= Konteb =

Former district in Southern Nations, Nationalities, and Peoples' Region, Ethiopia

Konteb was one of the 77 woredas in the Southern Nations, Nationalities, and Peoples' Region of Ethiopia. Part of the Hadiya Zone, Konteb was bordered on the south by Soro, on the west by the Omo River which separates it from the Yem special woreda, on the north by the Gurage Zone, and on the east by Limo. Towns in Konteb included Geja, Hamecho, Kose, Morsito and Sera. Konteb was divided for Gibe and Misha woredas.

== Demographics ==
Based on figures published by the Central Statistical Agency in 2005, this woreda has an estimated total population of 408,422, of whom 204,566 were males and 203,856 were females; 15,844 or 3.88% of its population are urban dwellers, which is less than the Zone average of 8.1%. With an estimated area of 1,225.00 square kilometers, Konteb has an estimated population density of 333.4 people per square kilometer, which is less than the Zone average of 378.7.

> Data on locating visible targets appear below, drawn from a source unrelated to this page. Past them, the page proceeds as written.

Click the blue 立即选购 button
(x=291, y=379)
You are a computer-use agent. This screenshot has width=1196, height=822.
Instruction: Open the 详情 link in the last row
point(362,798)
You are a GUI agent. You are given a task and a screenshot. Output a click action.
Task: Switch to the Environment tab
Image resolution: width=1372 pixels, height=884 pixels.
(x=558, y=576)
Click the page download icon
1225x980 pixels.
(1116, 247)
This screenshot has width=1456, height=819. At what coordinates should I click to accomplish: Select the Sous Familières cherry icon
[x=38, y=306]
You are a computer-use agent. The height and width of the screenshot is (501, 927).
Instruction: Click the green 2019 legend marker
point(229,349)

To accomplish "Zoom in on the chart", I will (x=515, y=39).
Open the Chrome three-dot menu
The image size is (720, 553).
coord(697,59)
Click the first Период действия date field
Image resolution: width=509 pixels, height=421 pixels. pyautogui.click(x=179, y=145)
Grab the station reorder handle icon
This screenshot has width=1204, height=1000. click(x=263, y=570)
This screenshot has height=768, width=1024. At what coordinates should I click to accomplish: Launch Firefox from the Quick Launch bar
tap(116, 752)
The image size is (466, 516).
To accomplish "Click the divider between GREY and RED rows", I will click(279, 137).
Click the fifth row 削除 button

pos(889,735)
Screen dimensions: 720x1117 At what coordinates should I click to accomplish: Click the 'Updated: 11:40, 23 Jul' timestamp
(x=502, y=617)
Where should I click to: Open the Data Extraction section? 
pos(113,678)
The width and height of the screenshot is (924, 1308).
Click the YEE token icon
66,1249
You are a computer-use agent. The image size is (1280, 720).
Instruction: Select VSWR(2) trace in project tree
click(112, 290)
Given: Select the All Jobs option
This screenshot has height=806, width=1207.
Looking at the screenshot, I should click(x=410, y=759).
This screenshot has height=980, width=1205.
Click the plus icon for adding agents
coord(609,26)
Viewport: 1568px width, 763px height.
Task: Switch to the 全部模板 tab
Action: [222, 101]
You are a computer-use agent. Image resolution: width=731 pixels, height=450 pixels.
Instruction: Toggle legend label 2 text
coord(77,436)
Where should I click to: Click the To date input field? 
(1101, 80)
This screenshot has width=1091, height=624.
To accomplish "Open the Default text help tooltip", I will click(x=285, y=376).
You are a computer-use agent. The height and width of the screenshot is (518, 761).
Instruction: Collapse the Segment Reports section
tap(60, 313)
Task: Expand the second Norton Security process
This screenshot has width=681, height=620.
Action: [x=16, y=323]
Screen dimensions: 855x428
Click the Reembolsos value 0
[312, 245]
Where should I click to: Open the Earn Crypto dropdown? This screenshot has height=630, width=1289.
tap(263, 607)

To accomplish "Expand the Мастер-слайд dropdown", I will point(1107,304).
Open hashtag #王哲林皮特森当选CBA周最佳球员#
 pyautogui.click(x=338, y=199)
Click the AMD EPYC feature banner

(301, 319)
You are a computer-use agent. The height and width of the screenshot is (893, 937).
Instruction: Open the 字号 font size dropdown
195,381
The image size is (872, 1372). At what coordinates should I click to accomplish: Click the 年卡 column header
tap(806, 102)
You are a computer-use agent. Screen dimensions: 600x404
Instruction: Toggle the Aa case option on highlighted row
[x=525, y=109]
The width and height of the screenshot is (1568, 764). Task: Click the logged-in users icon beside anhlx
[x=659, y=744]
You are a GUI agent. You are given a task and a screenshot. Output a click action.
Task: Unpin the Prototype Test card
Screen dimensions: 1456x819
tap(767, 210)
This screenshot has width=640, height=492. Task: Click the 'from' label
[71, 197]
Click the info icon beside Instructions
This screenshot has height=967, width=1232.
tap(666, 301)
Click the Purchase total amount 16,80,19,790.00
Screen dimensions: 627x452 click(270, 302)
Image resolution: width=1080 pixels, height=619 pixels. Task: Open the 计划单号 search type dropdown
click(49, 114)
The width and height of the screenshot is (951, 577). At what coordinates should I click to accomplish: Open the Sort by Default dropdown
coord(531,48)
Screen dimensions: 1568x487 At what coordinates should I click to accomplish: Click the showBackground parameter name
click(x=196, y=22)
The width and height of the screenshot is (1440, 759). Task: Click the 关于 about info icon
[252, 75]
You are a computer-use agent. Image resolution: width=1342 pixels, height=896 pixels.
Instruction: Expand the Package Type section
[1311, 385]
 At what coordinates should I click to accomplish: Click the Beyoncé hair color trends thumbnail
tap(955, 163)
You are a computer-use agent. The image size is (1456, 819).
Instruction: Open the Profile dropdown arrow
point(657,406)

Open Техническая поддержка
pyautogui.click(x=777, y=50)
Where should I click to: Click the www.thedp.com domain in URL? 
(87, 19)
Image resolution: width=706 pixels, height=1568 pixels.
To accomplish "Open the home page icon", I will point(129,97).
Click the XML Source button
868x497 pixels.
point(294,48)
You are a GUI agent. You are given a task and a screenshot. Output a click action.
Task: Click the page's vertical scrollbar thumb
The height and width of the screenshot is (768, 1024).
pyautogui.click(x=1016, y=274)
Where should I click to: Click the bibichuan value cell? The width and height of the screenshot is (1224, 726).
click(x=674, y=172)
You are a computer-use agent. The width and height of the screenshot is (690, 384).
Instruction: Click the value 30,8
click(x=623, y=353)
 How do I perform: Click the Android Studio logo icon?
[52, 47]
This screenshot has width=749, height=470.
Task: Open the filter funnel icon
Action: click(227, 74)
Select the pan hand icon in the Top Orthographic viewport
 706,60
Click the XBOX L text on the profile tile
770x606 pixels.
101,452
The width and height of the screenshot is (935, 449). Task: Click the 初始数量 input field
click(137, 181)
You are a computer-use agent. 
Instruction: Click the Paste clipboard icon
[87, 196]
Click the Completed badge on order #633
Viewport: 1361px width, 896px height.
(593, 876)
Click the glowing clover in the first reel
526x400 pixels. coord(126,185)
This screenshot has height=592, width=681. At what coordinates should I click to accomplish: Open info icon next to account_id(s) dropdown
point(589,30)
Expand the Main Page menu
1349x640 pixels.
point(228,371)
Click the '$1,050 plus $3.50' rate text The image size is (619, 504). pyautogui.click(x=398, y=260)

The 1994 national census reported a total population for this woreda of 287,430 of whom 143,587 were males and 143,843 were females; 8,743 or 3.04% of its population were urban dwellers. The five largest ethnic groups reported in Konteb were the Hadiya (80.98%), the Soddo Gurage (6.15%), the Silte (5.27%), the Sebat Bet Gurage (1.96%), and the Amhara (0.79%); all other ethnic groups made up 4.85% of the population. Hadiya was spoken as a first language by 89.22%, 4.33% Silte, 3.51% spoke Soddo Gurage, 1.48% Sebat Bet Gurage, and 0.95% spoke Amharic; the remaining 0.51% spoke all other primary languages reported. 46.81% of the population said they were Protestants, 22.23% embraced Ethiopian Orthodox Christianity, 22.14% were Muslim, 5.38% Catholic, and 0.42% practiced traditional religions. Concerning education, 35.42% of the population were considered literate, which is more than the Zone average of 33.01%. Concerning sanitary conditions, 43.84% of the urban houses and 19.3% of all houses had access to safe drinking water at the time of the census; 34.52% of the urban and 4.97% of all houses had toilet facilities.